## Compute Requirements
Make sure you use an instance with at least 32G of memory and 100G of storage.

To run evaluations we used `ml.r5.12xlarge` instance with 48 CPUs and 384G memory.
A smaller instance can be used to run the same evaluations, for example, `ml.m5.4xlarge` with 16 CPUs and 64G memory.

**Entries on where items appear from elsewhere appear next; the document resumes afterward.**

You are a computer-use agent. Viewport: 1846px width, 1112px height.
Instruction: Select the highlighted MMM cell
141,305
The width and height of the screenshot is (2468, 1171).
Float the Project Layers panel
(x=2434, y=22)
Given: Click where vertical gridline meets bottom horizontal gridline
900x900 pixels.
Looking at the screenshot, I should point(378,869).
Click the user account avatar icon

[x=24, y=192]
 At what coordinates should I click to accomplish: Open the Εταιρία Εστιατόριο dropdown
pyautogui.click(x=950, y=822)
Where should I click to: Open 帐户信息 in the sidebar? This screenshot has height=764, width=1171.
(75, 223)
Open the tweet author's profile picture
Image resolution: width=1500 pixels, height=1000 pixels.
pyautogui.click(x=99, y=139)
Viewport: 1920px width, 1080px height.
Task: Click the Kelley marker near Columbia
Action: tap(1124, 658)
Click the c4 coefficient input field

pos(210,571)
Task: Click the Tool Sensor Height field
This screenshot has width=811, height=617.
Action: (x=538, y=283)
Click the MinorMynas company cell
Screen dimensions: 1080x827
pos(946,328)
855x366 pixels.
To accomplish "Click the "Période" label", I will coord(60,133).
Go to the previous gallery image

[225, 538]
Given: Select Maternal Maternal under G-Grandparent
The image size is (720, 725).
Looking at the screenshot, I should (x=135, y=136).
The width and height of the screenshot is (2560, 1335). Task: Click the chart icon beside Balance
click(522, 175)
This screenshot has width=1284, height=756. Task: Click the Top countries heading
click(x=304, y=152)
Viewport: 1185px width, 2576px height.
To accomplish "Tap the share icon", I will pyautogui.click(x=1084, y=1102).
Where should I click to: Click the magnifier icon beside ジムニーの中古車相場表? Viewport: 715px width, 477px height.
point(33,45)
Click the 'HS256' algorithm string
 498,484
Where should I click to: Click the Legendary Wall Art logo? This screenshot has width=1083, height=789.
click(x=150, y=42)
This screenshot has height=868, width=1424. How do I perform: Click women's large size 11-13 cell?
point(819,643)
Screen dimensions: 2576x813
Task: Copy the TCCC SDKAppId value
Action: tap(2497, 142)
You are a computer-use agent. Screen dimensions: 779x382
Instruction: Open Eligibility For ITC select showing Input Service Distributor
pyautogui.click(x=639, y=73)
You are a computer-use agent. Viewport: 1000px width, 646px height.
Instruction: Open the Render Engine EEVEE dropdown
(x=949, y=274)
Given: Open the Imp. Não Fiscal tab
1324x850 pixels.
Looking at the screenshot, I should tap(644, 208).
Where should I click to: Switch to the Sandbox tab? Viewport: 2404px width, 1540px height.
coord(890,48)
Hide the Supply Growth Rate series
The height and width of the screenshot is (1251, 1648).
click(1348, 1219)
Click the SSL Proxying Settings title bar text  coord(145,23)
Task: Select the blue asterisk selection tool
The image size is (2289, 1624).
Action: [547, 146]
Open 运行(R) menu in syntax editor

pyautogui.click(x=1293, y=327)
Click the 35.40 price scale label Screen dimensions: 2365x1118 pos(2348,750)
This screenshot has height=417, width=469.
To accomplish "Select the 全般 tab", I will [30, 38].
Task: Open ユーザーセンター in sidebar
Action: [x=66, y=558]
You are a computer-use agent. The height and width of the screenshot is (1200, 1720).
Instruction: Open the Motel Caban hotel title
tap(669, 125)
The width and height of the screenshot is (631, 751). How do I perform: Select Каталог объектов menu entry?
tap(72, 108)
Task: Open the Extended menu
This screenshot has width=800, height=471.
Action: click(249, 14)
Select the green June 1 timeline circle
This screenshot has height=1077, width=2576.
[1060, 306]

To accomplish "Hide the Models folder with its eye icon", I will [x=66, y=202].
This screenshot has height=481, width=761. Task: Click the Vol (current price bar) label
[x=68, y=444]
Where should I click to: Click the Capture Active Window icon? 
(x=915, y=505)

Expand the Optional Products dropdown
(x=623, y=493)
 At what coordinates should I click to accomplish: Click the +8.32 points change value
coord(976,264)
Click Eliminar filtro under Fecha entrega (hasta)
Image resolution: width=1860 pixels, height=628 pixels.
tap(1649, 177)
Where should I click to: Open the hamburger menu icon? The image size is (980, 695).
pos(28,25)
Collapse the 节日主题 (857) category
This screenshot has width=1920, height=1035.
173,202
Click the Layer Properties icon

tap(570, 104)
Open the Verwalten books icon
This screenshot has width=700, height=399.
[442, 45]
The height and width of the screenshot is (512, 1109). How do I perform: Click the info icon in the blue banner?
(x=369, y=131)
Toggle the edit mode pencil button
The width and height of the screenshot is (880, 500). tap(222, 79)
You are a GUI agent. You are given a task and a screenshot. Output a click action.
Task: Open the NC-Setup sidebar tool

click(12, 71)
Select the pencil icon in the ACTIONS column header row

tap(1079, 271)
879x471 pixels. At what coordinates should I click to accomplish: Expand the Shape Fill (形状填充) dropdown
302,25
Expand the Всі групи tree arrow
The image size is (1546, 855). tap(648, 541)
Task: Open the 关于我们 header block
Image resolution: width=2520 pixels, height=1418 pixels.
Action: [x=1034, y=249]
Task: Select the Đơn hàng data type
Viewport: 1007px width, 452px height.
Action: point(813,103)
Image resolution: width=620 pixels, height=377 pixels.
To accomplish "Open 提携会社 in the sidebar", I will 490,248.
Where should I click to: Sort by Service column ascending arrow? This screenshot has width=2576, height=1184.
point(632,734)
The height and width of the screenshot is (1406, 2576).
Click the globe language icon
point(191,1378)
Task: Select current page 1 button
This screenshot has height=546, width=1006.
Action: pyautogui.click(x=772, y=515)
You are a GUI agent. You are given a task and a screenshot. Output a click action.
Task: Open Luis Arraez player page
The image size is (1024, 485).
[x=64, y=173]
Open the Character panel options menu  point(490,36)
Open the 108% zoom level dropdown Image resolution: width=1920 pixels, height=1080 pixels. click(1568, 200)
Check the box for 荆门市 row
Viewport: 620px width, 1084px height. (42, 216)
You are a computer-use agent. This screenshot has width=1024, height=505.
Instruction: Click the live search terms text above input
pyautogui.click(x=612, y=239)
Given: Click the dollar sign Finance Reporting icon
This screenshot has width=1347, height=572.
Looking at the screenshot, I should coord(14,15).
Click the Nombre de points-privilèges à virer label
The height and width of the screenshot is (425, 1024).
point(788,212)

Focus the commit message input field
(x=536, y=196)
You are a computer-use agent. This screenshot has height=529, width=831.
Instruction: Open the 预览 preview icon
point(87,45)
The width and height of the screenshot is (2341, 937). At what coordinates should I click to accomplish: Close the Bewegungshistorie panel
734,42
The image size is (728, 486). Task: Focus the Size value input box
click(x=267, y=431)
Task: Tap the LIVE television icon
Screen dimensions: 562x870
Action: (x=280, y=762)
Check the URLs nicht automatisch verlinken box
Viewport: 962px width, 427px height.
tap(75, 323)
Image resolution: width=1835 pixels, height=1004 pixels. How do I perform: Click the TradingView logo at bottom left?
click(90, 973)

Please use notebook kernel with pytorch already installed. Using `conda_pytorch_p38` or `conda_pytorch_p36` will work. 
Install dependencies after selecting the kernel.

# Install dependencies

In [None]:
%pip install -qU -r requirements.txt

# Download and unzip Kaggle dataset
We use [IEEE-CIS Fraud Detection](https://www.kaggle.com/c/ieee-fraud-detection/data) dataset in our experiments. Make sure you download API token and place it in `~/.kaggle/kaggle.json` before downloading the dataset. Please refer to the [Kaggle API documentation](https://github.com/Kaggle/kaggle-api#api-credentials) for more details. You also need to accept [the competition rules](https://www.kaggle.com/competitions/ieee-fraud-detection/rules) before downloading the data.

In [None]:
!kaggle competitions download -c ieee-fraud-detection -p ./data/ieee-fraud-detection/ --force

In [None]:
!unzip ./data/ieee-fraud-detection/ieee-fraud-detection.zip -d ./data/ieee-fraud-detection/

# Create training and test splits
Fraud labels are only available for competition's training data. We sort transactions by timestamp (TransactionDT) column, and use first 80% of the competition's training data to train our models, and retain the last 20% of transactions for testing. We join transaction and identity tables into a single dataframe using TransactionID column. Note that not all of the transactions have identity information, so we are left with a total of 144,233 transactions. And, 115,386 transactions will be used to training, and 28,847 transactions will be used for testing.

In [None]:
import numpy as np
import pandas as pd

In [None]:
df_identity = pd.read_csv('./data/ieee-fraud-detection/train_identity.csv')

In [None]:
df_transaction = pd.read_csv('./data/ieee-fraud-detection/train_transaction.csv')

In [None]:
df=pd.merge(df_identity, df_transaction, on='TransactionID', how='inner')

In [None]:
df.sort_values(by='TransactionDT', ascending=True, inplace=True)

In [None]:
n_total = len(df)
n_train = int(n_total*0.8)
n_test = n_total - n_train

In [None]:
print(f"Total transactions: {n_total}, training transactions: {n_train}, testing transaction: {n_test}")

In [None]:
df_train = df.head(n_train)
df_test = df.tail(n_test)

In [None]:
df_train.to_parquet("./data/train.parquet", index=False)
df_test.to_parquet("./data/test.parquet", index=False)